Likewise, a surge in private-label transactions and deal volume in 2021 was propelled initially, in part, by FHFA policy changes in January 2021 to the preferred stock purchase agreements (PSPAs) governing the GSEs. The key change was a cap placed on the GSEs’ acquisition of mortgages secured by second homes and investment properties. The private-label market boost from those changes was undone, however, by their suspension last September and are now under review by FHFA.
FHFA Acting Director Sandra Thompson, nominated by President Joe Biden to become the permanent director of the agency, appears to be listening to the private market’s concerns about GSE mission creep, at least when it comes to the question of affordable housing.
“Compared to previous years, the 2022 conforming loan limits represent a significant increase due to the historic house-price appreciation over the last year,” she said at the time the new loan limits were announced. “FHFA is actively evaluating the relationship between house-price growth and conforming loan limits, particularly as they relate to creating affordable and sustainable homeownership opportunities across all communities.”
The recent decision by FHFA to beef up its upfront loan-pricing fees for high-cost and second-home loans starting in April appears to be delivering on that promise, given it expands resources available to the GSEs for addressing affordable-housing concerns while also widening the playing field for the non-agency market.
“For the industry, we expect the announcement to drive non-agency origination volumes higher, generally offsetting the projected decline from the higher conforming loan limits,” Robinson said. “We also believe that the new loan-level price adjustment for second homes is a logical surrogate for the prior cap as it provides additional subsidy in a more predictable pricing fashion for origination.
“Overall, 2022 supply outlook industry-wide for non-agency RMBS [residential mortgage-backed securities] is positive.”
But what the government gives, it also can take away again in the future. “Ultimately, if the new policy remains that way for an extended period, you will see the private-sector step in and possibly create greater liquidity,” said Tom Piercy, managing director of Denver-based Incenter Mortgage Advisors. “But does it go the way of the second-home and investor-loan caps … six or nine months from now?”
But it’s not likely that a policy reversal on the GSE loan fees will be in the cards anytime soon, according to some industry observers, assuming Thompson’s confirmation hearing goes well for her this week and she is named the permanent director of FHFA. Those observers point out that the federal policy for the government controlled GSEs is guided by the administration in power.

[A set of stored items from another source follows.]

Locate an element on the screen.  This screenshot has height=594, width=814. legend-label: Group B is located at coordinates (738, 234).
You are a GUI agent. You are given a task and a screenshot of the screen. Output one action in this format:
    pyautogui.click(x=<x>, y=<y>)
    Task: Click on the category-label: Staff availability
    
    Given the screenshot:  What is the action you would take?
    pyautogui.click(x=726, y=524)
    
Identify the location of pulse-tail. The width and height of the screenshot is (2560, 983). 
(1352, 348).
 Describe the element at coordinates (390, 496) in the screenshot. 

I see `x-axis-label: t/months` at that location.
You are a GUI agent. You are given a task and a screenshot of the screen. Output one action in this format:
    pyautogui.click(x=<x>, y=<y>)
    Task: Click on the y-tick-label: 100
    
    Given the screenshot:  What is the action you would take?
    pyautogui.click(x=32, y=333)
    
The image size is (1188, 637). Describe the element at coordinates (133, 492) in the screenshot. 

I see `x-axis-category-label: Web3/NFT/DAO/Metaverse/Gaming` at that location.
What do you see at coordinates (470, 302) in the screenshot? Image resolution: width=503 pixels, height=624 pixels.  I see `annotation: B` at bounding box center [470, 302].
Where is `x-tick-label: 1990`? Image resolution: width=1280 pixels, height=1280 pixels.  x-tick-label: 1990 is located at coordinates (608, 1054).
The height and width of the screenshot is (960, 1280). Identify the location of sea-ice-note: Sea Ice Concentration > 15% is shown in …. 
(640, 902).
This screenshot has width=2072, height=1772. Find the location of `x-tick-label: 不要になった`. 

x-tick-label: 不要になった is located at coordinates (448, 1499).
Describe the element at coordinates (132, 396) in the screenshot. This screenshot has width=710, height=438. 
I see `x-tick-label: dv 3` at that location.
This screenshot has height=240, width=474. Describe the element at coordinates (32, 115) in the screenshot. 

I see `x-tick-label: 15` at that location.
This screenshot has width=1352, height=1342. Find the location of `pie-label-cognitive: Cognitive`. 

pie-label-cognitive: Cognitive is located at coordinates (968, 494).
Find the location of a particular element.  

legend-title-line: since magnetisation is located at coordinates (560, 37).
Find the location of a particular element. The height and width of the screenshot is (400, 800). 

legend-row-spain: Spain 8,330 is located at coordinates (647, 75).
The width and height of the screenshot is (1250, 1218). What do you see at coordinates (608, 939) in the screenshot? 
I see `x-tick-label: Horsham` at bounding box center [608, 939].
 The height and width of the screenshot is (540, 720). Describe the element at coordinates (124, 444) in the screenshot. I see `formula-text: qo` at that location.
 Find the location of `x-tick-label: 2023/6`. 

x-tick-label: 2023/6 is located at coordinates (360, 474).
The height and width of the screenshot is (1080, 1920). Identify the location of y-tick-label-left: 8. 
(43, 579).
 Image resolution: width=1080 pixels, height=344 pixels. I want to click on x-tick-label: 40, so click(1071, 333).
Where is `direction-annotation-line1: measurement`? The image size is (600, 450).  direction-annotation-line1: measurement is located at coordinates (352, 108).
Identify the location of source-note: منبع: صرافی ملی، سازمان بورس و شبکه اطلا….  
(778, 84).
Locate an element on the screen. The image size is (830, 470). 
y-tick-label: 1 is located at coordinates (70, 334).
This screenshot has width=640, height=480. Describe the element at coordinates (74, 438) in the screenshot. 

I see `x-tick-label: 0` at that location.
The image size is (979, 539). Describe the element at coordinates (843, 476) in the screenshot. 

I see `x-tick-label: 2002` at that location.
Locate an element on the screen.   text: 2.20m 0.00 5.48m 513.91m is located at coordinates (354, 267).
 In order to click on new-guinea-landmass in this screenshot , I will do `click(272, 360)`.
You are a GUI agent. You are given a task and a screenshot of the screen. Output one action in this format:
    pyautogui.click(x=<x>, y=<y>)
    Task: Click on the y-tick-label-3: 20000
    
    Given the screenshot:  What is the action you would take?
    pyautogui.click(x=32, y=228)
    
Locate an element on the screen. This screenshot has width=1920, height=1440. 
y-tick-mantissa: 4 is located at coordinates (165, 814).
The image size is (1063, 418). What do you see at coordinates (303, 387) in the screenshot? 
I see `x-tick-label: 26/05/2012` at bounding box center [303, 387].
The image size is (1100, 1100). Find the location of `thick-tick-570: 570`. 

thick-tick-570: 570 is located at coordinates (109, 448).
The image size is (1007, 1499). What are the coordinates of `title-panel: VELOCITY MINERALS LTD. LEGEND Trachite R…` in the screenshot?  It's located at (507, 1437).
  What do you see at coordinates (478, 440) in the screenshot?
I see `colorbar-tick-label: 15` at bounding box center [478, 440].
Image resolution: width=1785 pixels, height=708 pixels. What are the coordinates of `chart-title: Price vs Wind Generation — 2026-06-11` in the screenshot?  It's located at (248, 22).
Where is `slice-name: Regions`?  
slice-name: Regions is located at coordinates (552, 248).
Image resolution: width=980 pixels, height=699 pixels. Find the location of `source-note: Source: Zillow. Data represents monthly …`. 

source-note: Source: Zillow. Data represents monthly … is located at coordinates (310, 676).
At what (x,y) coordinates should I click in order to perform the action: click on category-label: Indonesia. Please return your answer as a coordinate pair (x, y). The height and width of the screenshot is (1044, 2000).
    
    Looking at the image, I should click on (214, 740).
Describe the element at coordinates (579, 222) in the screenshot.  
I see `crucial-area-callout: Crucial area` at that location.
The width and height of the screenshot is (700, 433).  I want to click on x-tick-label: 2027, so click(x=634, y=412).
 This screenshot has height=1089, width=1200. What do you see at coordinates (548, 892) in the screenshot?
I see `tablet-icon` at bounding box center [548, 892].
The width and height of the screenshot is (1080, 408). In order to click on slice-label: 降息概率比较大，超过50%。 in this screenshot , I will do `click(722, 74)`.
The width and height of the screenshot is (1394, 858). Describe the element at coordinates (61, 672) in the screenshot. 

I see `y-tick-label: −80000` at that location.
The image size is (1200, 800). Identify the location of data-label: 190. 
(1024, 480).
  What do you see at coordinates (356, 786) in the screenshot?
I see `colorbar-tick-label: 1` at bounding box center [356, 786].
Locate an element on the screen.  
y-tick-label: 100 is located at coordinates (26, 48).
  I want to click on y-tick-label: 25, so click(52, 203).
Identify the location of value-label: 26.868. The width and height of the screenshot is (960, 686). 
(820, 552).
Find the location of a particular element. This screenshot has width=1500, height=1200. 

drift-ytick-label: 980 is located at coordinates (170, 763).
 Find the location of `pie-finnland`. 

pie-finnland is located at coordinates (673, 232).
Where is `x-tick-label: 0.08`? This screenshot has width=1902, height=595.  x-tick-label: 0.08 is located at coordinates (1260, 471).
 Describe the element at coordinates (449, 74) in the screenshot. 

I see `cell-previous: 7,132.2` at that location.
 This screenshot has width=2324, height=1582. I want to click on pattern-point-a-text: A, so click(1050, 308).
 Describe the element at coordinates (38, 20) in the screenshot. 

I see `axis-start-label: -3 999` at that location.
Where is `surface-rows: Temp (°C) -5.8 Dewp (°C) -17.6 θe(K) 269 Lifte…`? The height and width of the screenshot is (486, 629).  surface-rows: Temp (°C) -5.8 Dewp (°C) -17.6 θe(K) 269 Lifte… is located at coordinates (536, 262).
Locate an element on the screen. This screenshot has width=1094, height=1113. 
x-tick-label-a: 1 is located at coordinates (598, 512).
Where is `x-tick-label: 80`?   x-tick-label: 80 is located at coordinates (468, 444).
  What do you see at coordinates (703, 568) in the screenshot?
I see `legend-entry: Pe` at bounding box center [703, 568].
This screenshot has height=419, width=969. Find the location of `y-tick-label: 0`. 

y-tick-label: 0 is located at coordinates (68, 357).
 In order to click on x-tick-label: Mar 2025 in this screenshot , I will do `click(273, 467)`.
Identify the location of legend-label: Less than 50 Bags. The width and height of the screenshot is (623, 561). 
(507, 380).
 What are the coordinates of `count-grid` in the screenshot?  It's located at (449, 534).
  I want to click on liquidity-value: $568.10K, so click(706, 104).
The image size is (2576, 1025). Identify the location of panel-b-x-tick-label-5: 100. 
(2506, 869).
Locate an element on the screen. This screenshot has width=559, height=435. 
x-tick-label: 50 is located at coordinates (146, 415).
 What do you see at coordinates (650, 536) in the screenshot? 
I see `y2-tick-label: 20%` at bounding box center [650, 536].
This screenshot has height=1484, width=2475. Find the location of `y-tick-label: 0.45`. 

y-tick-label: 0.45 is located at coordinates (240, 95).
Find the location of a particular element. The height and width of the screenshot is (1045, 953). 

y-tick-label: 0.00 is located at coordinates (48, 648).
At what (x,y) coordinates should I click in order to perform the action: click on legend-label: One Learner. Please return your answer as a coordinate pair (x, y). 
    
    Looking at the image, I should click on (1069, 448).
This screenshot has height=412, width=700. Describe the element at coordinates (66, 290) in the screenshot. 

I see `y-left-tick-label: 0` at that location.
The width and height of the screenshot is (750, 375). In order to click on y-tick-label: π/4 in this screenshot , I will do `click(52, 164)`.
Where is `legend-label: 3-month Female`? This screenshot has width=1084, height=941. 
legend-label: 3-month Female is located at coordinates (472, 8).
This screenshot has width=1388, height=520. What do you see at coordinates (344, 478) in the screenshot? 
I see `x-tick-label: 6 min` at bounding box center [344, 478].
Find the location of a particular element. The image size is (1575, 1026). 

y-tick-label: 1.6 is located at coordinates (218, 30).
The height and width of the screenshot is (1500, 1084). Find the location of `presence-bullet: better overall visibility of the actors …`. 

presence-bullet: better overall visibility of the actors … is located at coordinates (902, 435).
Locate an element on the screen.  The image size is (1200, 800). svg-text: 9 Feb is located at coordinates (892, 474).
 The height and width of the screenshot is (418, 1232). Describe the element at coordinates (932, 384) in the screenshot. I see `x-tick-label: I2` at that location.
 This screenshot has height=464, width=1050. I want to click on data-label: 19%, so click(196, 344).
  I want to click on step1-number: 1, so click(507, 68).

The January 2021 changes to the PSPAs that capped the GSEs’ purchase of investor-property and second-home mortgages, for example, was a policy initiated under the Trump administration. The caps were suspended in September 2021 under the Biden administration. It is in that context that the upfront loan fees are now being boosted.
“While there have been many policy changes as of late for originators to digest, there are currently significant growth drivers for the industry,” Redwood’s Robinson said. “[Those include] the move to the new qualified mortgage (“QM”) definition, anticipated growth in non-QM [mortgages] as originators look for more products to combat higher rates, and slight easing of the overcorrection in lending standards that occurred due to COVID, particularly as the economic recovery remains solid.
“We have witnessed a number of recent and on-going examples of the strength and importance of the non-agency market, especially in addressing the evolving needs of the housing market,” Robinson added, “and we would expect that positive momentum for the industry across non-agency products to continue.”